Passages of a statement in an employment tribunal case against the government have parliamentary privilege and cannot be included, a judge has ordered.
Former civil servant Josie Stewart, who was dismissed from the Foreign, Commonwealth and Development Office in 2022, has brought claims of detriment and dismissal on the ground that she made protected disclosures.
Following the fall of the Afghan government to the Taliban in August 2021, Stewart, who was working at the British Embassy in Kabul, volunteered to leave her post on a temporary basis to work in the Afghan Crisis centre.
She spoke to the BBC, on an anonymous basis, in December 2021 and was critical of the UK government’s management of the evacuation of Afghan citizens who had worked for or assisted the UK government. The following month she sent a journalist screenshots of two emails classified as 'official sensitive'.

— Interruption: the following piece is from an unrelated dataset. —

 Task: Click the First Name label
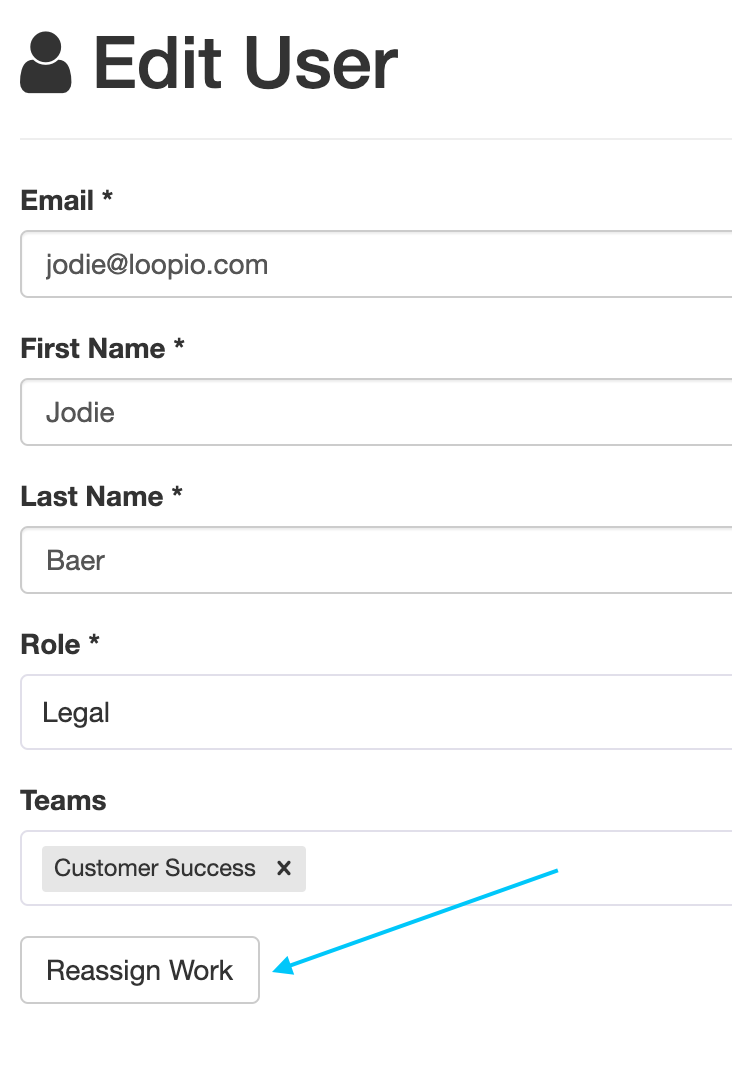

Stewart told the tribunal she spoke to the press to corroborate evidence given to the Foreign Affairs Select Committee and because of statements given by politicians, outside parliament, which she knew to be untrue.
The Foreign, Commonwealth & Development Office denies all allegations against it and that Stewart made any protected disclosures.
The disputed paragraphs in Stewart’s witness statement were added to ‘explain and support’ her ‘reasonable belief that the disclosures were in the public interest and substantially true’ but the tribunal said it was of ‘limited relevance’.
Employment Judge F Spencer, sitting at London Central Employment Tribunal, found that five paragraphs attracted parliamentary privilege and should be deleted but four others were admissible.
The judge said: ‘It is true that tribunals do not routinely require irrelevant passages in witness statement to be struck out, but the real issue here is privilege not admissibility, and the less probative the evidence the less compelling is the case for its inclusion.’
Refusing to leave the question of admissibility to be determined at the final hearing, the judge said: ‘The issue is, as both sides have stressed, of constitutional importance and needs to be determined in advance. Not to do so risks breaching privilege as well muddying the waters.’